Instant UV: a new paradigm to close the disinfection gap

instant uv disinfection

A growing body of research shines light on the need to augment existing disinfection protocols with no-touch and chemical-free methods, such as Instant UV.

Infectious disease specialists will agree: controlling the spread of pathogens continues to be a daunting task and this is especially true within healthcare facilities such as hospitals. The US Centers for Disease Control and Prevention (CDC) estimates that, on any given day, one in 31 patients in hospitals across the US will have at least one hospital-acquired infection (HAI). In 2015, 10.5% of patients with HAIs died while hospitalised1. The total economic burden of HAIs on the US healthcare system is upwards of $45bn annually and this startling statistic shows that the uncontained spread of pathogens in healthcare facilities remains to be a massive challenge that severely undermines the quality of patient care2-4.

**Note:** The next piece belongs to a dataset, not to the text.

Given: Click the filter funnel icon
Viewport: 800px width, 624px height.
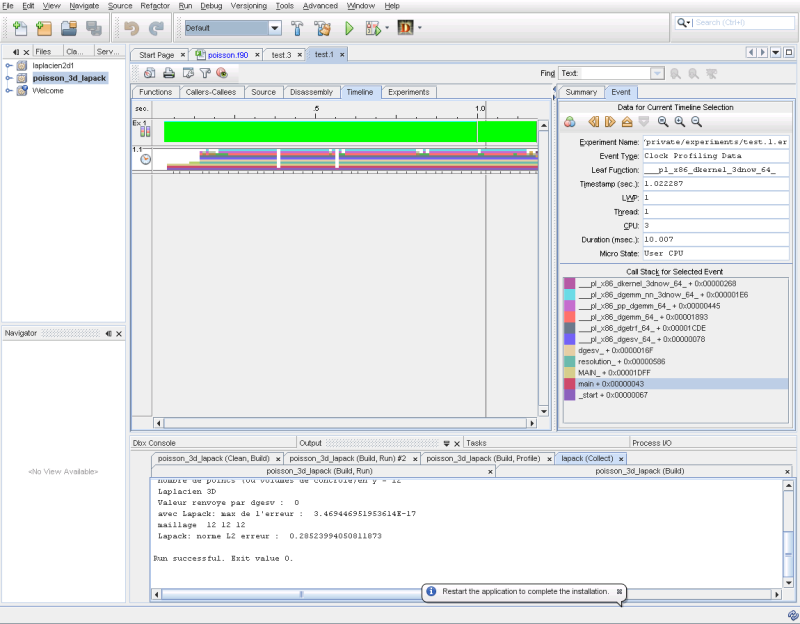Looking at the screenshot, I should [205, 73].
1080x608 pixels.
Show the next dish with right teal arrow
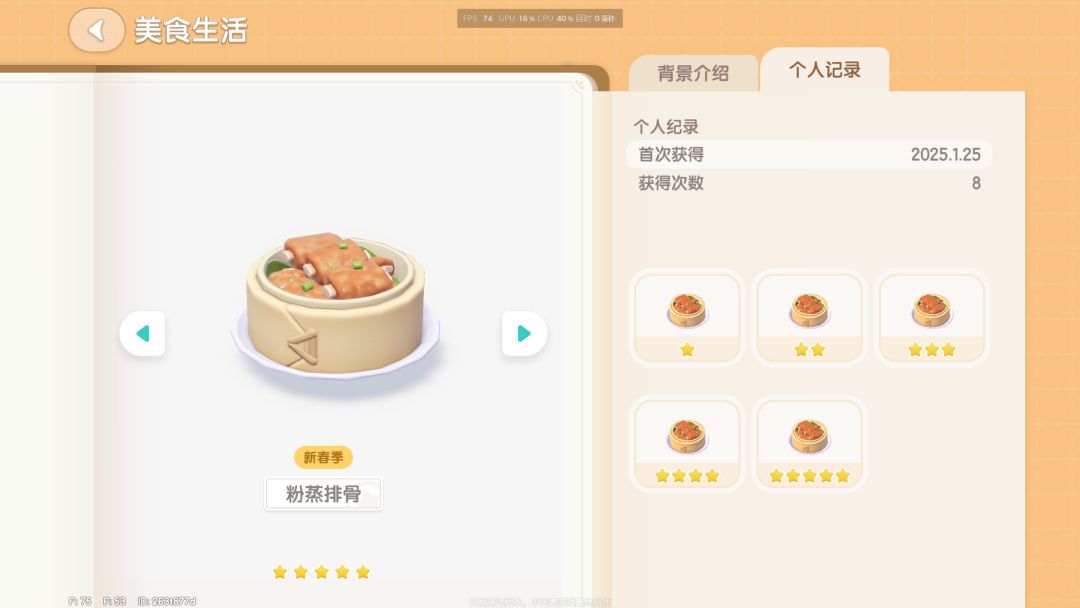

Staff and patients alike serve as effective carriers, populating the facility with a diverse range of microbes; and HAI-causing microbes are exceptionally threatening because they have been shown to survive in the hospital environment for prolonged periods of time5. Studies also show that high-touch surfaces in medical facilities present the highest risk to patients of coming into contact with these pathogens and therefore acquiring HAIs6,7.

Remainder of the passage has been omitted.